А вот это хорошая новость. Теперь я точно был уверен, что должен встретиться с девчонкой, и не только ради благодарности, а из хулиганских побуждений. Позлить Жировика, дю Валя, всю остальную шелупонь. Пусть беснуются, ревнуют, брызжут слюной. Особенно Жировик. Любовь затуманивает мозги, делает мужика рассеянным, заставляет ошибаться. И вот когда Жировик ошибётся, я окажусь от него на расстоянии вытянутой руки.

Но исполнить свой план сразу я не мог, сначала следовало долечится. Утром пришла лекарка. Это была та самая женщина, которую я видел на суде в капитульных тюрьмах. Сельма, кажется. Выглядела она чуть лучше, но лицо всё также со следами оспы, а глаза по коровьи грустные. Седые волосы, прикрытые белой шапочкой, жидкими венчиками свисали до плеч, и она постоянно заправляла их за уши. На суде её обвиняли в смерти пациентов. Не знаю, от чего она их лечила, но я себя чувствовал хорошо, без претензий. Все мои домашние, даже мама, встречали её с уважением, а Перрин угощала глинтвейном.

Сельма размотала бинты, осмотрела рану. Я тоже глянул краем глаза. Болт, похоже, угодил меж рёбер и лишь сломал их, а не выломал, и разорвал кожу. Лекарка аккуратно сшила лоскуты, получился тройной шрам. Сейчас он выглядел болезненно некрасиво, но пройдёт время, месяц-два, и я смогу хвастаться им перед женщинами. Под их жеманные вздохи я буду горделиво-непринуждённо рассказывать, какой я герой, как ловко разделался с пятью разбойниками, и лишь последний умирая всадил-таки в меня пулю, пардон, арбалетный болт.
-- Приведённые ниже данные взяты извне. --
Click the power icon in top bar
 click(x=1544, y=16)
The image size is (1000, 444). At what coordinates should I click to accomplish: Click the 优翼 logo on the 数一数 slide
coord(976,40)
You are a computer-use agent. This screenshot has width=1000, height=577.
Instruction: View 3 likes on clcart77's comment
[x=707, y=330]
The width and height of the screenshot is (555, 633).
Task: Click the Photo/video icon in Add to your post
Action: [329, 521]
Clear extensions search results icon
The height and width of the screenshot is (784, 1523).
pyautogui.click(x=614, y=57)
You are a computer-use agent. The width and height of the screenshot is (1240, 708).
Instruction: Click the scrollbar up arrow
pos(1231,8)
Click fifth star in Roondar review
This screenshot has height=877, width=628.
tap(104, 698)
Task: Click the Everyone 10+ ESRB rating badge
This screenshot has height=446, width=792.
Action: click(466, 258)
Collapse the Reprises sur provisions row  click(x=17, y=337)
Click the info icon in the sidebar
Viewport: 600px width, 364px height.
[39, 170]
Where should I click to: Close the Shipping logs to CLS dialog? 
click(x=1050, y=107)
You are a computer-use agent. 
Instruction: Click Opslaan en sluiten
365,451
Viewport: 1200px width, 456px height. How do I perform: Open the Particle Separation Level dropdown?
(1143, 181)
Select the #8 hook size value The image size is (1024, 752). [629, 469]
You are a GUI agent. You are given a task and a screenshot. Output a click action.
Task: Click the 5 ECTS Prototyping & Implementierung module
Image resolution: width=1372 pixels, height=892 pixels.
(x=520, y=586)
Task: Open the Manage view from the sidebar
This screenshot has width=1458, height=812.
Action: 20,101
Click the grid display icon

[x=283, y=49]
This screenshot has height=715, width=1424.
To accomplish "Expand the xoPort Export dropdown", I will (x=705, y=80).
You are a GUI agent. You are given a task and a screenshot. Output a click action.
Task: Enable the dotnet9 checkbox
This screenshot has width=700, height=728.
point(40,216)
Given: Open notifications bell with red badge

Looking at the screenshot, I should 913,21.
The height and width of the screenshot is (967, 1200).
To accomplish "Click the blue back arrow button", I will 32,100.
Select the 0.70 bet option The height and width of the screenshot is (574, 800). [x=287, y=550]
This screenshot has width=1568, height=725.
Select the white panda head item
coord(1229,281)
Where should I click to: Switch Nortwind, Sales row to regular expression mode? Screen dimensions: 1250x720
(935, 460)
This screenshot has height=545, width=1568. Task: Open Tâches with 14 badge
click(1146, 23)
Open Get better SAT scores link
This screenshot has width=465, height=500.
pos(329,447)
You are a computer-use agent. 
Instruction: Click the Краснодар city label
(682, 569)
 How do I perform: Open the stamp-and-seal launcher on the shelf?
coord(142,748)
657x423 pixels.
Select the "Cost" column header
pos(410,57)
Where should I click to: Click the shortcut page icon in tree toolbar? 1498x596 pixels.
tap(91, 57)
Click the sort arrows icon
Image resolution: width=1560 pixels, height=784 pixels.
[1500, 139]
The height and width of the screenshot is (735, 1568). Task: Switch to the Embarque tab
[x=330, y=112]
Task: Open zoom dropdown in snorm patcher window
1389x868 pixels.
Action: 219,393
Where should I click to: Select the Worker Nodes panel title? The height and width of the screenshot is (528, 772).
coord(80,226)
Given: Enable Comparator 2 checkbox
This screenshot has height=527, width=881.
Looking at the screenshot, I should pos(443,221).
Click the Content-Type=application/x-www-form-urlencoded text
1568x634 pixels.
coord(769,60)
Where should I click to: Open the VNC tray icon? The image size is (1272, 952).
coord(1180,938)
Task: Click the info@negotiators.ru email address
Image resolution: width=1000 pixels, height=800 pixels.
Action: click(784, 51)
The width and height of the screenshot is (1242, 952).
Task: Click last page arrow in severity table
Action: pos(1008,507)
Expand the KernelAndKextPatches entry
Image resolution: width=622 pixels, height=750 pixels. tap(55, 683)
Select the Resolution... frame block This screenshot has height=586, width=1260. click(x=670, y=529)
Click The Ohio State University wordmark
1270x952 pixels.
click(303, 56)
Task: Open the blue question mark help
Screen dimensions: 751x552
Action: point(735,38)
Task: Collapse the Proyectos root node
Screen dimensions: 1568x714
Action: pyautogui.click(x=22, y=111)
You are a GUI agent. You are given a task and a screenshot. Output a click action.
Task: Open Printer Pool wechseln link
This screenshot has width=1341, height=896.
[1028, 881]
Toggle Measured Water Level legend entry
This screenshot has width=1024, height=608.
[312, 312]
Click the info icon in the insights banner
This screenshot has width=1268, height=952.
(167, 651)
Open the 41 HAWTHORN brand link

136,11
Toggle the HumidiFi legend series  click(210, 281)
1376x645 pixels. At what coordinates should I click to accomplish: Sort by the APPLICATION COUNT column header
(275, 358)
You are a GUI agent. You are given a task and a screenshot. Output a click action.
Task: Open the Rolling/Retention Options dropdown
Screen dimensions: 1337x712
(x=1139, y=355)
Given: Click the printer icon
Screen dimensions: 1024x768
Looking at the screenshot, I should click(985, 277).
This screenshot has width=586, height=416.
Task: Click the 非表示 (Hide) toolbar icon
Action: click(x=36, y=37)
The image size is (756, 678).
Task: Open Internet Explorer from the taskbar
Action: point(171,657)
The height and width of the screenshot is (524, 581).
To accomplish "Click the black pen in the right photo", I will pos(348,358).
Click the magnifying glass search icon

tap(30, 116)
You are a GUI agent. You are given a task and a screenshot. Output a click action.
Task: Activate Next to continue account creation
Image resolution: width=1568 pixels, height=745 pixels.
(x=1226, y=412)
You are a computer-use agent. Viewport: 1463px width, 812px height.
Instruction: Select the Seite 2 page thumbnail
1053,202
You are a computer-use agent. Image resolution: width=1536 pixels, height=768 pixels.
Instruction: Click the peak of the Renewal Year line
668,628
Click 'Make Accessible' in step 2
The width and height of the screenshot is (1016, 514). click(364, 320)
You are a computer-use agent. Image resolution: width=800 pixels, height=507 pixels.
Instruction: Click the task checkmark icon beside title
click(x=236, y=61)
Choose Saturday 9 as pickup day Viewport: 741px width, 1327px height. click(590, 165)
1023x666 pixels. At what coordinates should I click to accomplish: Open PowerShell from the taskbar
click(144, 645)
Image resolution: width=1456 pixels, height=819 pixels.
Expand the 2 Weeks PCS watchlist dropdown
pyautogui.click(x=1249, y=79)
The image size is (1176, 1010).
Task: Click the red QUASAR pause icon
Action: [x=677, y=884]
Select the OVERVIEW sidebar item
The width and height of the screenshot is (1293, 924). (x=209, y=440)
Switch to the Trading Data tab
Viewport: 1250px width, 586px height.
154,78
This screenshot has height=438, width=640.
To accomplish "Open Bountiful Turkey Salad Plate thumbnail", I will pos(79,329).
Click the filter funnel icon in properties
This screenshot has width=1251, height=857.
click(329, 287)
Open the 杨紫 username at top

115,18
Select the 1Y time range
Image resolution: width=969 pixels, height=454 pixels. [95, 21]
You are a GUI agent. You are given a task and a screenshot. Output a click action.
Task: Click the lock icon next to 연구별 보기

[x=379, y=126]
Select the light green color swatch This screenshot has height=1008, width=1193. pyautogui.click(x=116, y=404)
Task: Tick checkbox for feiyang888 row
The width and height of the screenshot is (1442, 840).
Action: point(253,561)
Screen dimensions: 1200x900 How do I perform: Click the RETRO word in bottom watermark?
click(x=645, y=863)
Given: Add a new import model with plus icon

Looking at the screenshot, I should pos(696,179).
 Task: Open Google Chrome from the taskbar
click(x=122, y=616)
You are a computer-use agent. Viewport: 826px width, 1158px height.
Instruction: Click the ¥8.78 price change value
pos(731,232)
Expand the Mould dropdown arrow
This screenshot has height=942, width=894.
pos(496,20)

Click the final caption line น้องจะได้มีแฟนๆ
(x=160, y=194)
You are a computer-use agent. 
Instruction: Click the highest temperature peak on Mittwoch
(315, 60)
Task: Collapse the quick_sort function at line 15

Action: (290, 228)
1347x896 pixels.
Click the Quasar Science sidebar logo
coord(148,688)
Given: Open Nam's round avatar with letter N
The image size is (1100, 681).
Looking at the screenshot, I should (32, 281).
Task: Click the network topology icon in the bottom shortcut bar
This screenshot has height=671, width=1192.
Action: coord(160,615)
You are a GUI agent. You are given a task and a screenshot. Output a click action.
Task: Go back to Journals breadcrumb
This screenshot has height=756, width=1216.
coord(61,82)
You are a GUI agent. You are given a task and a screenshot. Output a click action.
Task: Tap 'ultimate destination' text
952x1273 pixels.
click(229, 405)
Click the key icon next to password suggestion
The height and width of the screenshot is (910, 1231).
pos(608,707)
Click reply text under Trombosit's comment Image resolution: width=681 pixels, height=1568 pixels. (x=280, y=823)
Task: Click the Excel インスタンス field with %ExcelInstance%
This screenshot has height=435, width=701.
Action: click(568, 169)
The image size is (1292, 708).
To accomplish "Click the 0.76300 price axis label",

Но это в будущем, а сегодня я хотел, чтобы рана побыстрее зажила. Сельма наложила мазь, замотала и велела не тревожить рану, если хочу быстрее поправится. Я хотел, поэтому целыми днями лежал в постели, читая доступную литературу, и лишь вечерами спускался в зал, чтобы посидеть с мамой у камина и поиграть с Щенком в шахматы. Иногда Гуго по просьбе мамы рассказывал о моём отце, как они воевали, как брали приступом города, как ходили в лобовую атаку на английских рыцарей.

Первый их поход оказался на редкость удачным. Это был благословенный тысяча триста девяносто шестой год от рождества христова. За два года до этого турки блокировали Константинополь, и Генуэзская и Венецианская республики, обеспокоенные тем, что с падением города торговый путь в Чёрное море окажется для них закрыт, нашептали римскому папе Бонифацию IX, что неплохо бы поставить нехристей на место и организовать новый крестовый поход. Папе мысль понравилась, тем более что это могло поднять его престиж в христианском мире, переживающим на тот момент раскол — Великую схизму. Бонифаций лелеял надежду укрепить свою власть против власти Авиньонского папы и заручится поддержкой сильных европейских монархий. Как ни странно, его призыв был услышан и, казалось бы, вечные противники Англия и Франция приняли решение отправить войска для очередного освобождения Гроба Господня.